Dieser Lapsang Souchong wurde nur kurz über Holz geräuchert, dafür aber umso länger über Tabak, und wird gereicht mit Honigbegossenen Rosinen, die es aber (noch) nicht schaffen die Tabak- und Teearomen zu überschatten, schön!

Wie bei einem guten Lapsan Souchong üblich ist die Rauchigkeit eher dezent in das Gesamtgeschehen eingebunden und fungiert, zusammen mit dem Tabak, als leichter Kontrast und damit Kante zum aromatisch-süßen Teil des Duftes.
Der eher feuchte, wenn auch zuweilen trocken auftretende Tabak trägt außerdem einen nicht unerheblichen Teil zu der Würzigkeit des Tees bei.

So verbleibt der Duft für gute 4-5 Stunden.

Erst nach vielleicht 6-8 Stunden dominiert der durchaus leicht fruchtig anmutende Rosinenhonig, wobei er den genannten Protagonisten aber weiterhin Raum lässt, wenn auch der Rauch mittlerweile sehr in den Hintergrund gerückt ist.




Ebenfalls weit im Hintergrund lässt sich, wirklich nur selten (d.h. nicht durchgehend) und nicht einmal deutlich, „Maggi“ erahnen. Auch erinnert mich das olfaktorische Hintegrundrauschen im späten Verlauf zwischenzeitlich an Betaisodona Salbe, falls die jemand kennt – passt ja auch farblich sehr gut :P Von alledem bitte nicht abschrecken lassen, es ist kein Salben oder Maggiduft, sondern ganz klar ein Tee-Tabakduft mit harmonierender Rauchigkeit, das möchte ich unbedingt betonen. Der Tee ist hierbei für mich die prägende Note des Duftes.


Die Sillage ist - mit zwei kleinen Tupfern wohlbemerkt! - in den ersten 4-5 Stunden sehr gut Wahrnehmbar aber nie störend, flacht danach kontinuierlich ab und ist danach immer mal wieder in Wellen wahrnehmbar. Auf der Haut hält der Duft sich an mir über 20+ Stunden.

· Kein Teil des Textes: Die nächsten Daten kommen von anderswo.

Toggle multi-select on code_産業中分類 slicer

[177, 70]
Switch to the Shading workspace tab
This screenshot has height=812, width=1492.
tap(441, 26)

Zusammenfassend lässt sich sagen das ich von diesem Duft wirklich begeistert bin, nicht etwa weil er so unheimlich komplex und/oder wandelbar wäre, sondern weil er in seiner Art, und damit seinem Wirken auf mich, so besonders ist. Aber bitte aufpassen bei weißer Kleidung ;) Das gibt Flecken.

Für alle Interessierten, und weil es der erste Kommentar zu diesem Duft ist, folgt nun eine kleine, thematisch passende Exkursion in die Welt des Tees.

Was ist Lapsang Souchong?

Mit Lapsang Souchong wird ein Schwarztee aus China bezeichnet, welcher aus der Region Fujian, genauer aus dem dortigen Wuyi-Gebirge im Nordwesten stammt.

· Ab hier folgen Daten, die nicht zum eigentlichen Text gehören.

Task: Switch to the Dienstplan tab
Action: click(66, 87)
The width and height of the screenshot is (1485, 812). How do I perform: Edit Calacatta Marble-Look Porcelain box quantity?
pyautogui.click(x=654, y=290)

Die noch grünen Blätter werden zunächst, wie bei der Produktion von Schwarztee üblich, gerollt. Hierdurch werden die Zellwände des Teeblatts aufgebrochen, sodass der Pflanzensaft mit dem Luftsauerstoff in Kontakt kommen kann, was zur Oxidation des Saftes und damit zur Schwärzung der Blätter führt. Hiernach werden die Blätter in der Sonne getrocknet.

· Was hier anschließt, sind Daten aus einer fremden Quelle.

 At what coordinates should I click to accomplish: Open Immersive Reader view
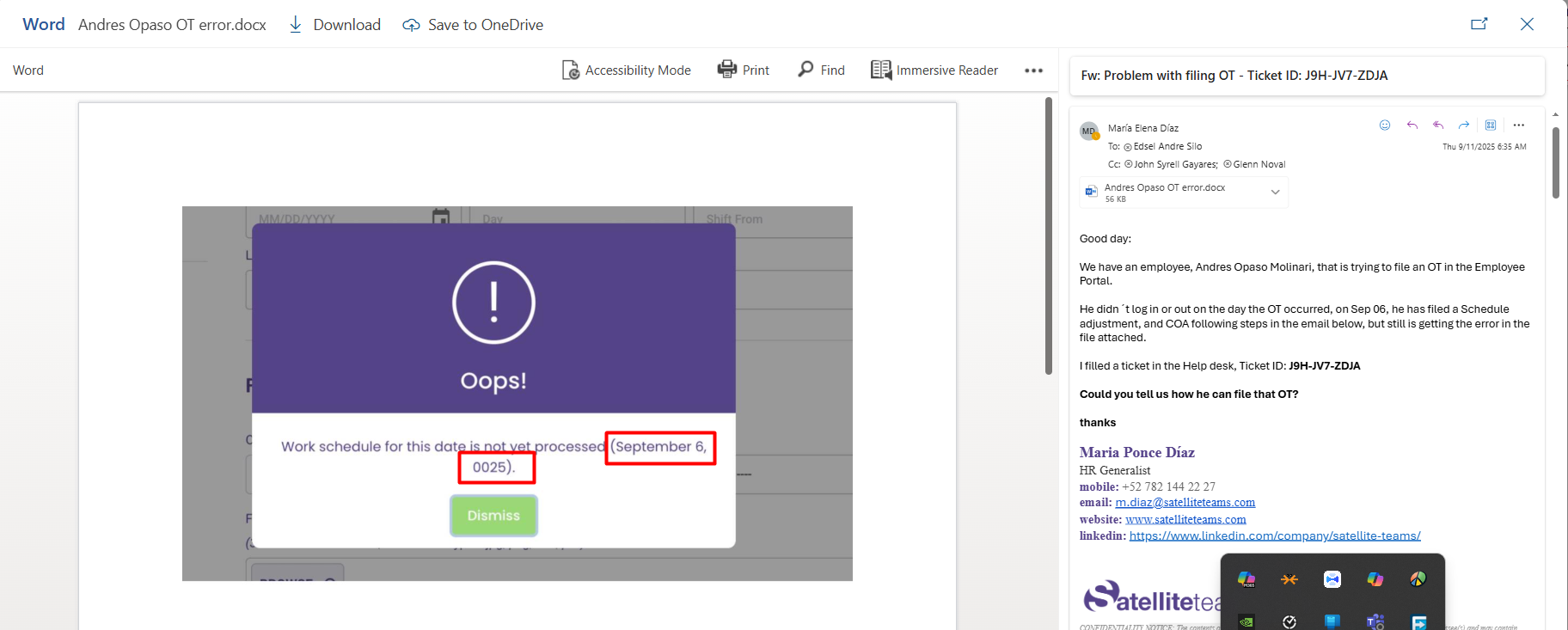(x=934, y=70)
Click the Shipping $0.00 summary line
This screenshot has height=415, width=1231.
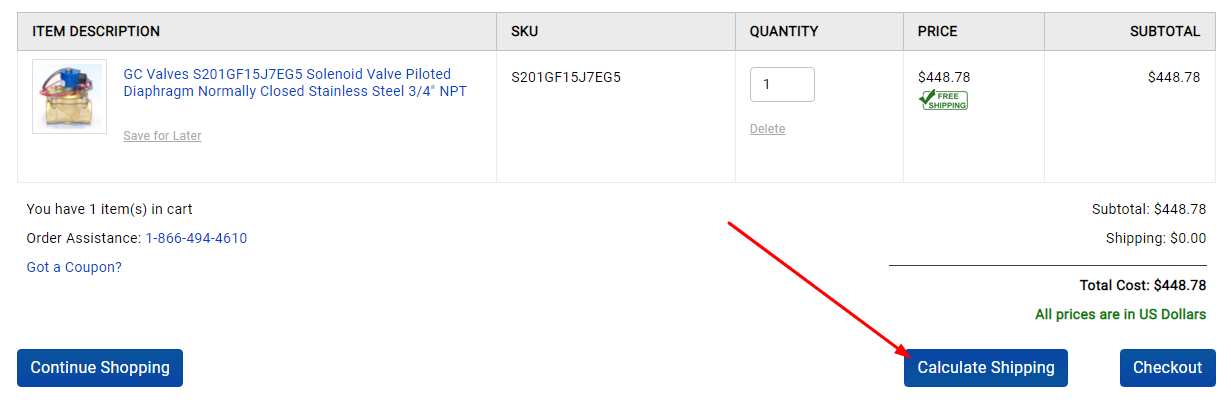point(1155,238)
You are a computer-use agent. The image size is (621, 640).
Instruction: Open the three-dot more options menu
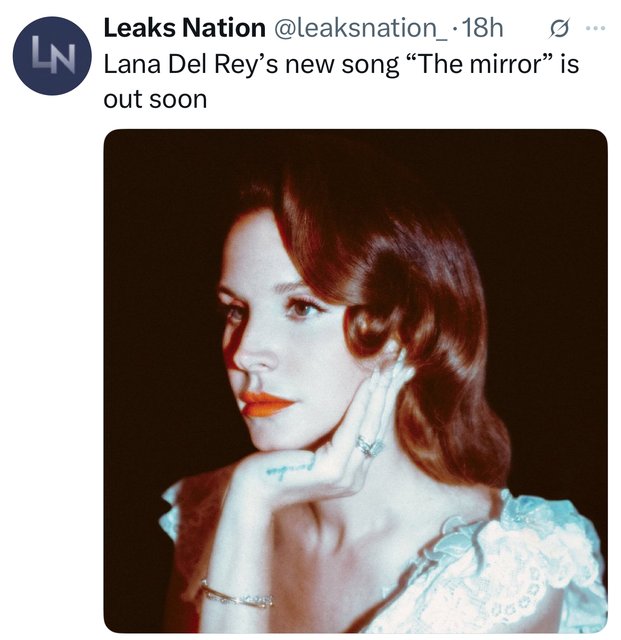click(595, 29)
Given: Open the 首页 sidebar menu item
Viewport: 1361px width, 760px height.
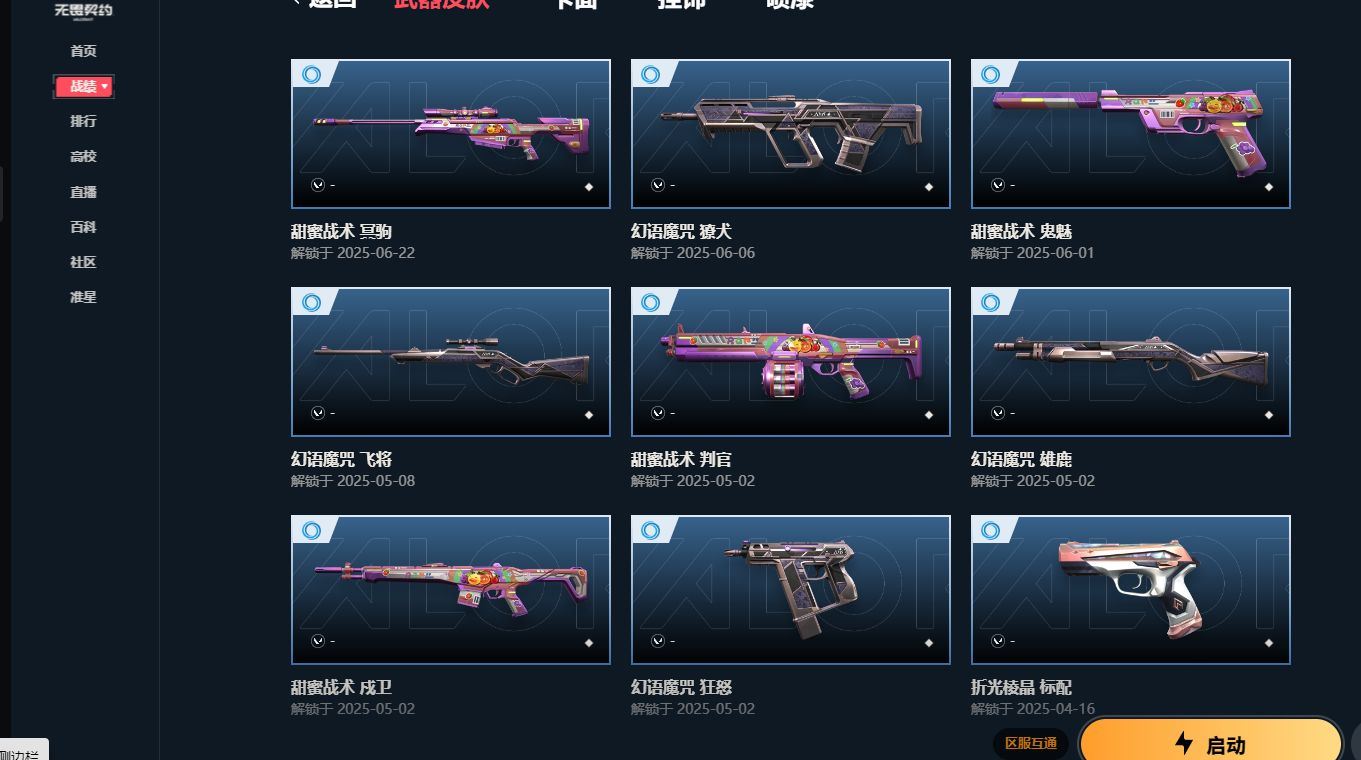Looking at the screenshot, I should click(83, 51).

Zu Lapsang Souchong wird der Tee durch die anschließende Räucherung über Holz. Über welchem Holz, wie lange und wie viel Rauch er überhaupt abbekommen muss ist nicht festgelegt, somit existieren unzählige, geschmackliche Variationen.

Und was ist Gong Fu?

Gong Fu bezeichnet eine Art der Chinesischen Teezeremonie, Auch hier gibt es, trotz einem eigentlich fest geregelten, traditionellen Ablauf unzählige Variationen, welche sich praktisch von Familie zu Familie unterscheiden. Weitere Erklärungen würden den Rahmen (noch weiter?) sprengen, aber Praktisch allen gemein dürfte der Beginn der Zeremonie sein, nämlich das Auswaschen und damit erwärmen der Teetassen vor der Benutzung, sowie das reihum Eingießen in dieselben (welches ebenfalls eigenen Regeln folgt) und das nur kurze, dafür aber mehrmalige Aufgießen des Tees, was dazu führt dass jede Tasse eine andere bzw. neue aromatische Facette des Tees hervorbringt und betont.

Noch etwas interessantes zum Teegeschirr

Liebhaber benutzen heute vor allem Kannen aus Ton, wobei spezifische Tonarten bzw. die daraus gefertigten Kannen gezielt für die darin aufzubrühende Teesorte ausgesucht werden, und in der Folge meist auch nur für diese eine Sorte verwendet werden. So kann unglasierter Ton über Jahre hinweg eine Teepatina ansetzen (was dem Geschmack zugute kommen kann), aber auch durch seine Eigenschaften wie zB Grobporigkeit, Brennmethode, Eisengehalt usw. auch ganz direkt den Geschmack eines Tees beeinflussen und verbessern, indem er unter anderem Bitterstoffe neutralisiert.

Letztlich möchte ich euch ans Herz legen zumindest eines von beidem zu testen, entweder diesen Duft oder eine Tasse Lapsang Souchong, denn beides ist eine Erfahrung die es sich zu machen lohnt.

Ich wünsch euch was!
5 Antworten
Fisherman vor 3 Jahren 7 5
9
Duft
Mein erster Vetiver
Über Vetiver wusste ich zuvor nur das es "Grün" riecht, eine sehr differenzierte Vorstellung, ich weiß! Aber wie es manch einmal so ist reichten schon einige, nur durch die Idee von "Grün" hervorgerufene Assoziationen um mich den Duft gar nicht erst testen lassen zu wollen. Doch es kam wie es kommen musste, und eine Probe von Rojas Vetiver landetet in meinem Heim. Wer kennt es nicht?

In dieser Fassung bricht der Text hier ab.